**TEXT PROVIDED**
◇ ◇ ◇ ◇ ◇ ◇ ◇
The implications for the world are grim. If the U.N. is right, the global population will reach 9 billion people by 2050. Meanwhile, the Earth is running out of farmland because of population growth and sprawling cities. Fifty years ago, there was an acre of arable farmland per person--there's half that now. That's why Oberbannsheidt is interested in aquaculture. Before he became a securities analyst and portfolio manager, Oberbannsheidt worked for a freshwater shrimp farm in Northern California, and he remains fascinated by how well the critters can be manipulated for flavor and durable shipping.

"You take away land so that people can live in the city," Oberbannsheidt says. "When you live in the city, you have a greater life expectancy and your income is probably higher."

When incomes reach between $3,000 and $5,000, as they're approaching in India and China, people tend to give up rice and cereal in favor of meat, poultry and fish, generally in that order. Protein intake rises 15 grams a day. "If people would only eat wheat and corn the [potential food shortage] problem would be solved," he says. "But I'm not a vegetarian, don't get me wrong." Half of the wheat and corn crops produced every year go to cattle. He does see opportunity in fish, though, since it's generally a cheaper source of protein than beast and fowl.

Two years ago, when Oberbannsheidt started looking seriously at agribusiness, nobody on Wall Street had even factored biofuels into the equation. Now governments have to make a choice between feeding people and fighting global warming. "The first job of government is to feed its people," Oberbannsheidt says, but in the European Union, where mass starvation isn't a looming problem, politicians can--and are--meddling.

The E.U. is hurting from high wheat prices, which are threatening to cause inflation on the continent. But the E.U.'s own subsidies for biofuel are contributing to the rising prices. The E.U. could have both enough food and enough biofuel if it allowed genetically modified crops to be used for biofuels. Or even better, says Oberbannsheidt, the E.U. could lower trade barriers against importing biofuels from Brazil, which is about the only place on Earth where biofuels make economic sense, anyway. But neither option seems politically viable in the near term, so Oberbannsheidt expects European commodity food prices to remain high.
◇ ◇ ◇ ◇ ◇ ◇ ◇
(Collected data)
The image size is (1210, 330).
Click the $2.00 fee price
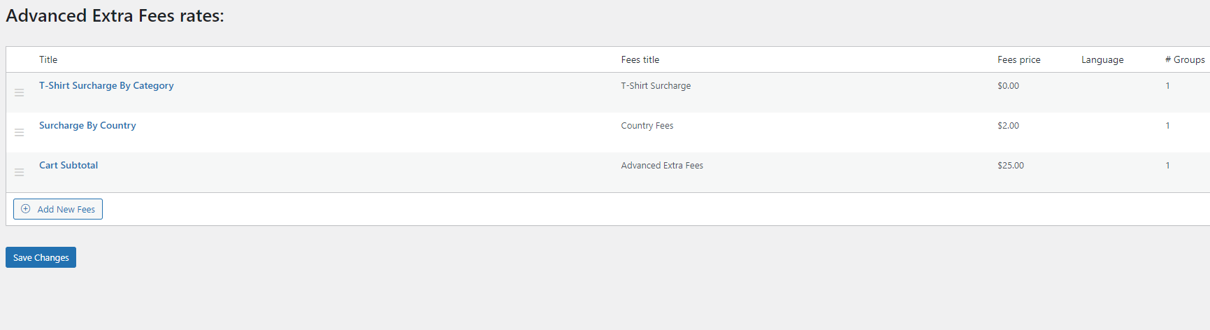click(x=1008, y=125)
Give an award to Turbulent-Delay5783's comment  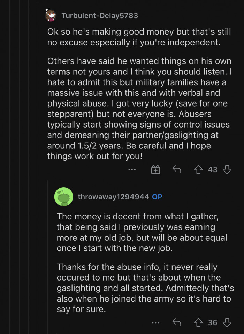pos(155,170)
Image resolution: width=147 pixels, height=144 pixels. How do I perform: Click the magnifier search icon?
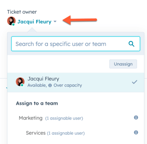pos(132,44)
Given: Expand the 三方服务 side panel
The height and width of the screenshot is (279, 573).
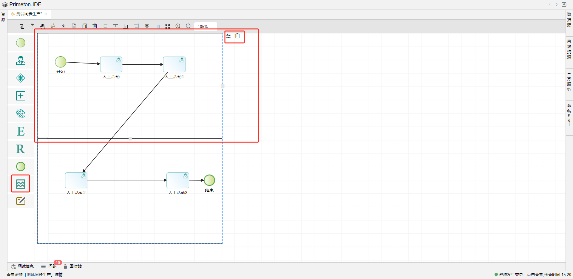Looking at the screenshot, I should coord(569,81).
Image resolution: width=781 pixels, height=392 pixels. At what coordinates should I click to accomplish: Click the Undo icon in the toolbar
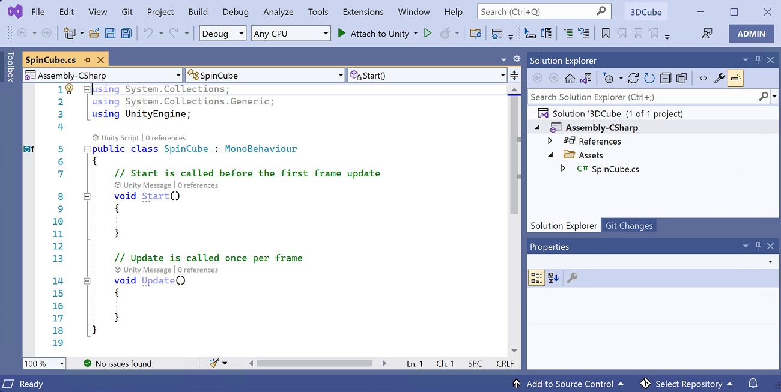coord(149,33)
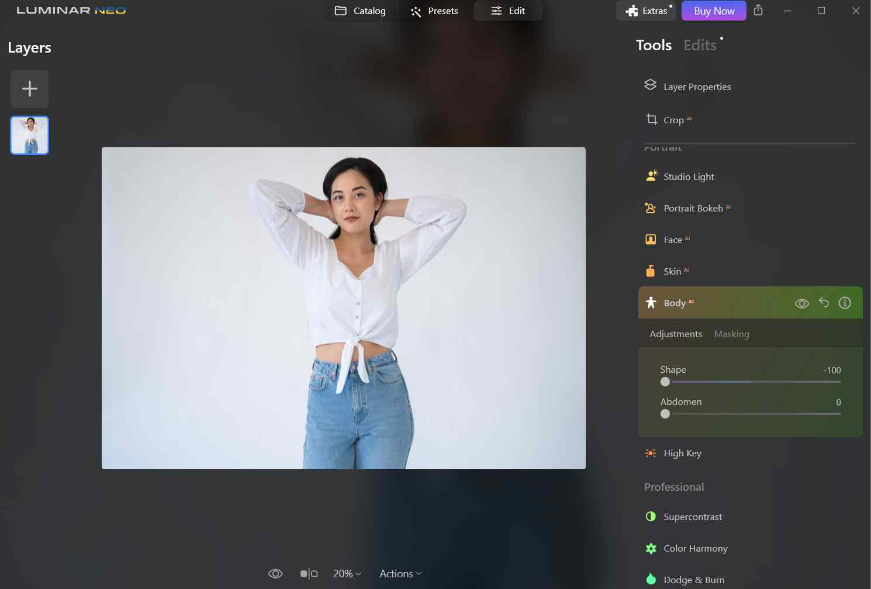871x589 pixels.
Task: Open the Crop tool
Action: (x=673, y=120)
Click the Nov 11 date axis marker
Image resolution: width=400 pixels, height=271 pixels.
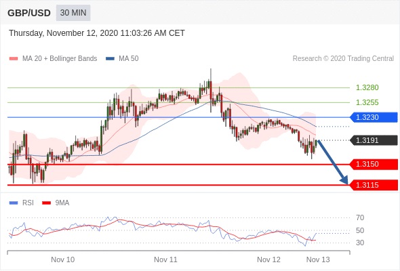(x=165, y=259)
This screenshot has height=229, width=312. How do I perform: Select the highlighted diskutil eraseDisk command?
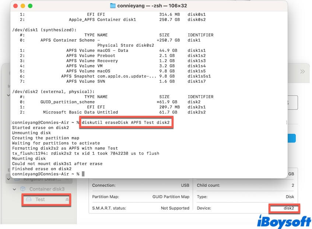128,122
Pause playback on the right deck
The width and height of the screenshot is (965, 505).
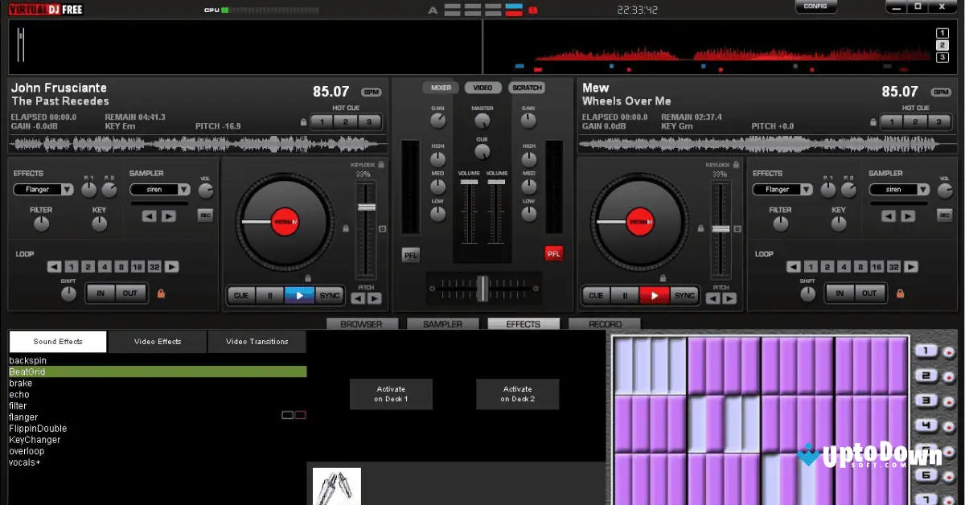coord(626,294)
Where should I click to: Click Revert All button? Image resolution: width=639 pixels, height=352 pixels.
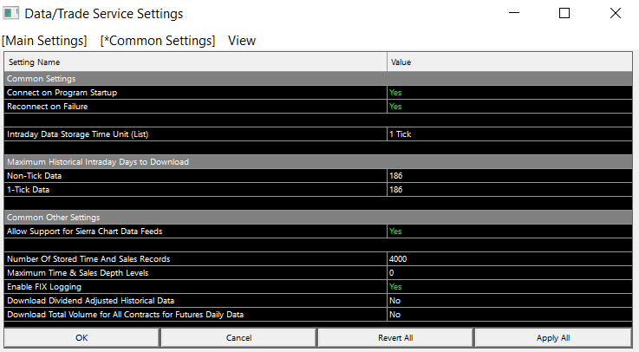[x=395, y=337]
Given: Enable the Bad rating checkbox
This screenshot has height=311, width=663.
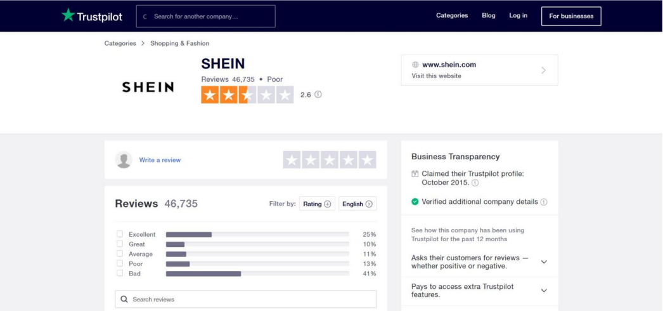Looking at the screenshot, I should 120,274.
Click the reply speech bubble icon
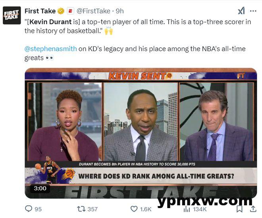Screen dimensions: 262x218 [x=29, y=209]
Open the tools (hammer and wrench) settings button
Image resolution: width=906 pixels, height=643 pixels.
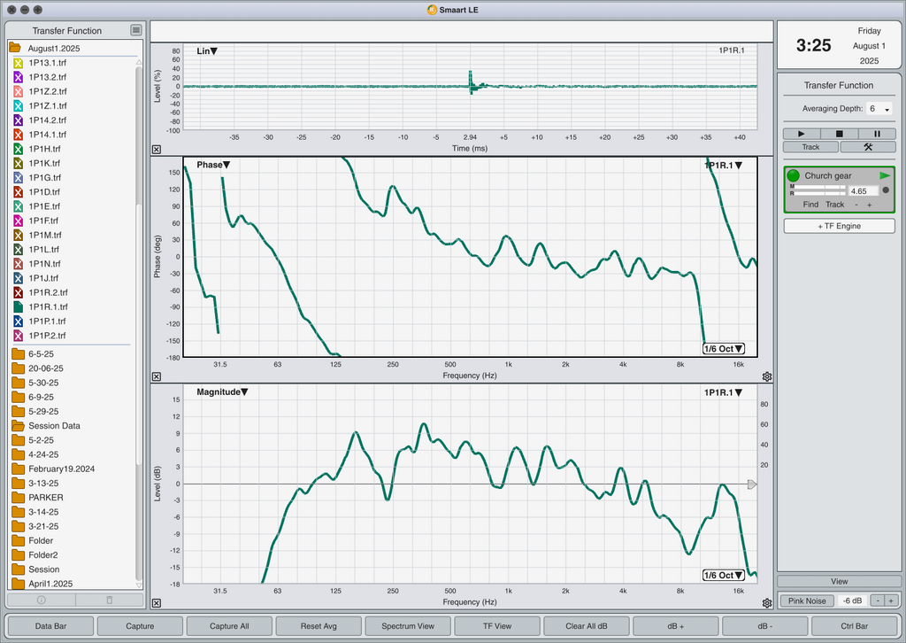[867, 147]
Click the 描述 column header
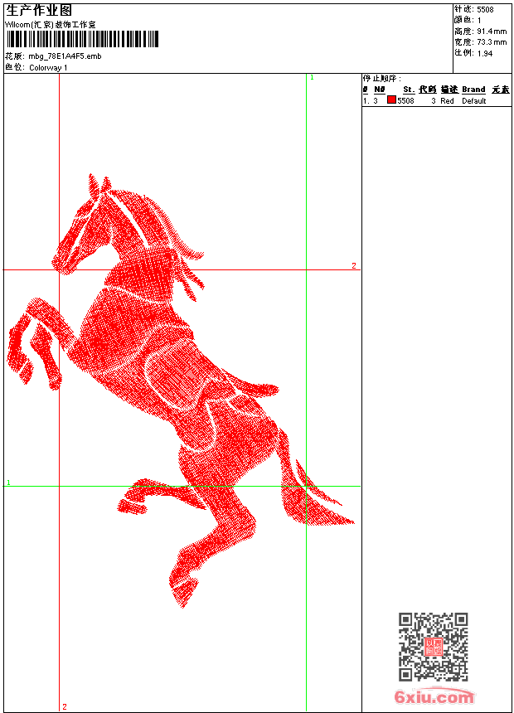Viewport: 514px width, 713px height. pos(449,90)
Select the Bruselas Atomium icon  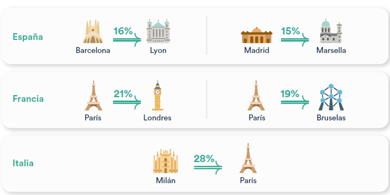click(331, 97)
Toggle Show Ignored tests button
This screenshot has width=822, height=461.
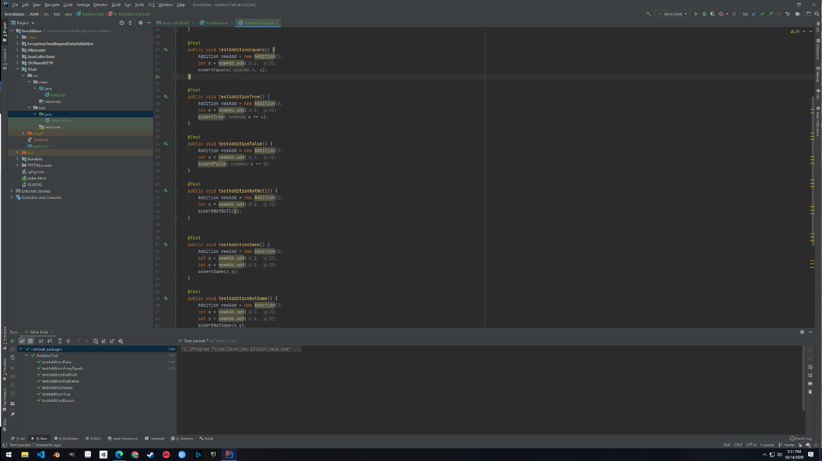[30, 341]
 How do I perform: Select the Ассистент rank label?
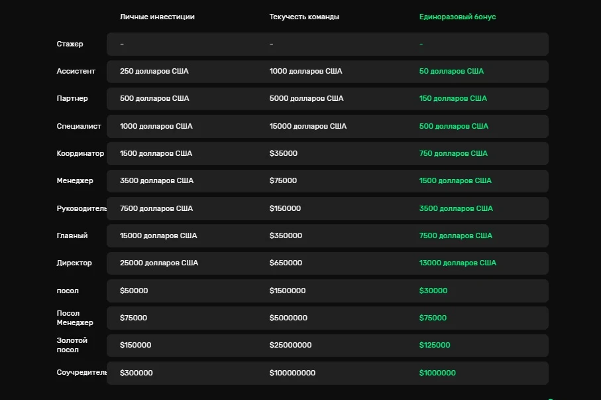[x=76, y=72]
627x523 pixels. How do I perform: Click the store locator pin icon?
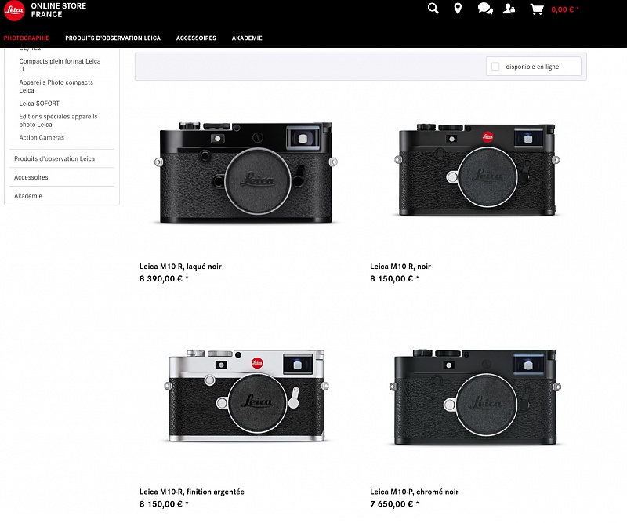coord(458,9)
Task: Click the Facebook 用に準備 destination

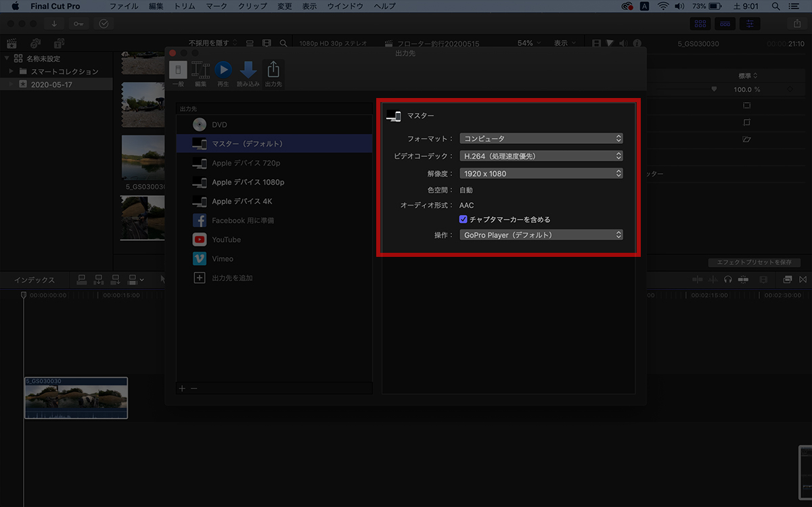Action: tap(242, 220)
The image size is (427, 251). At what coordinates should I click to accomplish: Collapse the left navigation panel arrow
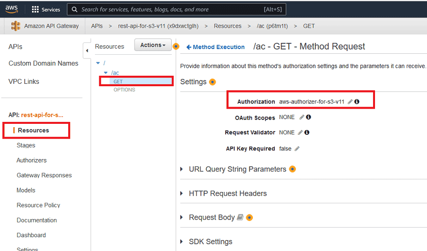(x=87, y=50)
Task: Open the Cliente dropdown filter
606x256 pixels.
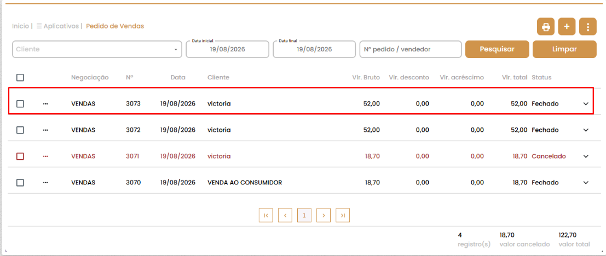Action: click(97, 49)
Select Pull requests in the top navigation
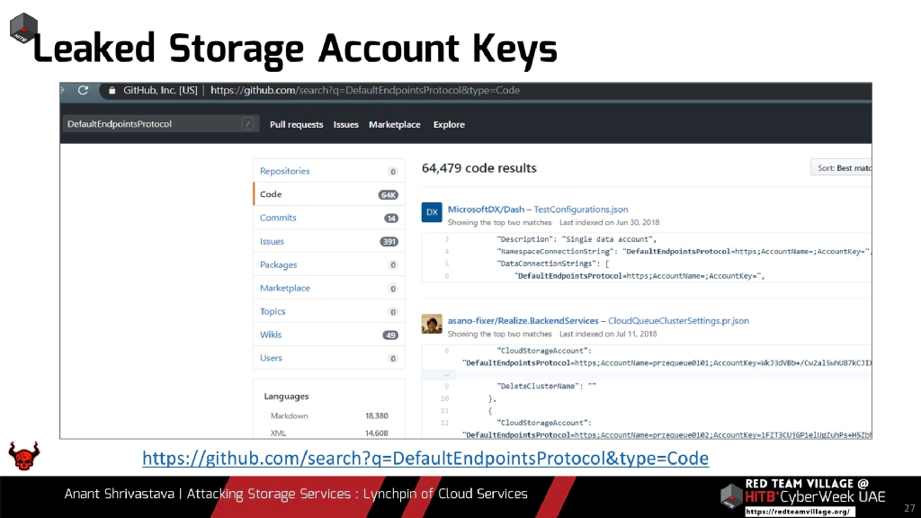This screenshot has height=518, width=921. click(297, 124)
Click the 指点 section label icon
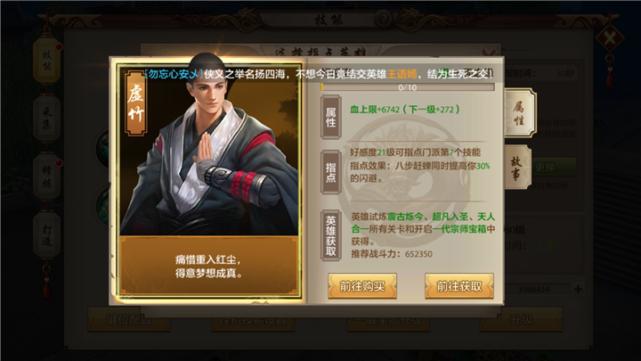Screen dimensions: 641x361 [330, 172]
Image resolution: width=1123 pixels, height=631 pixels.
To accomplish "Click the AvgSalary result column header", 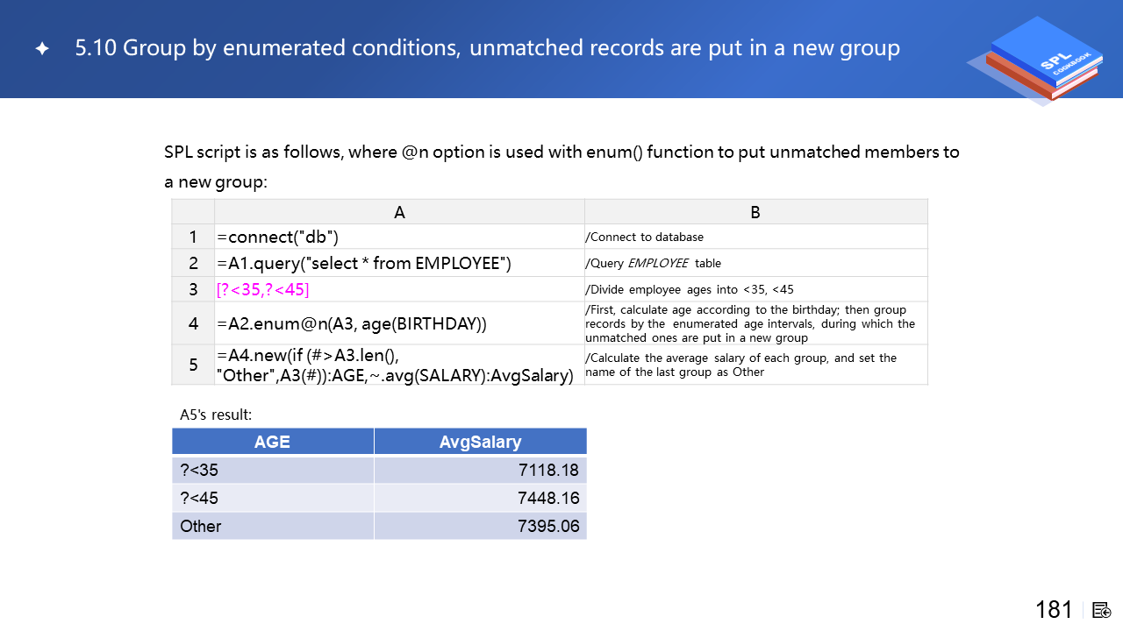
◇ ◇ ◇ ◇ ◇ ◇ ◇
**WORK INSTRUCTIONS**
a) In the text on food supply and biofuels, where did Oberbannsheidt work before he became a securities analyst and portfolio manager?
b) Extend the text on food supply and biofuels by writing what comes after its final sentence.

**WRITTEN ANSWERS**
a) At a freshwater shrimp farm in Northern California.

b)
One thing the world obviously needs is greater productivity from its existing farmland. Oberbannsheidt believes it's possible through fertilizers, particularly potash and phosphate--but don't expect miracles. He recently went to Montegrosso, Brazil, because he thought that companies with Brazilian land holdings would be worth buying. Brazil is a kind of El Dorado for agricultural commodities investors, because its climate allows for three growing seasons rather than just two. Farmers there can quickly capitalize on global demand by switching from wheat to corn to soybeans more quickly than farmers in the rest of the world.

The world's poor spend twice what they did on food just seven years ago, yet still starve in greater numbers. An eight-year-long drought in Australia, the lengthiest in 200 years, has helped keep global supplies of wheat and corn tight. Concern about climate change has led to biofuels subsidies that pit hungry mouths and empty gas tanks against each other.  Oberbannsheidt returned disappointed. The soil quality wasn't that good, he said. Even if it had been, there's only one rail line that can be used for shipping to ports. There's no point in increasing yields if the product can't get to market. He found the same problem in Vietnam, where rice yields have been increasing 10-15% a year, but the infrastructure for shipping it can't keep up.

Everything would be fine, he says, if the world's governments would "solve the infrastructure bottleneck, invest in research, allow for GM in biofuels, and build better water and irrigation systems." That's exactly what Oberbannsheidt doesn't see happening. Instead, he sees a "biofuels versus feeding the world" scenario. That's a frightening prospect for the world's poor, and potentially, for everyone. But it should keep Oberbannsheidt's portfolio humming along.